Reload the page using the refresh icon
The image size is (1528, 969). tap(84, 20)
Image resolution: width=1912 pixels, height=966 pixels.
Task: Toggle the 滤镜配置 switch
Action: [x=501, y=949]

(Exercise description) Count how many lines in the items above contain the string "Reload". Case counts, and your reply should be only the number.

(Exercise solution) 1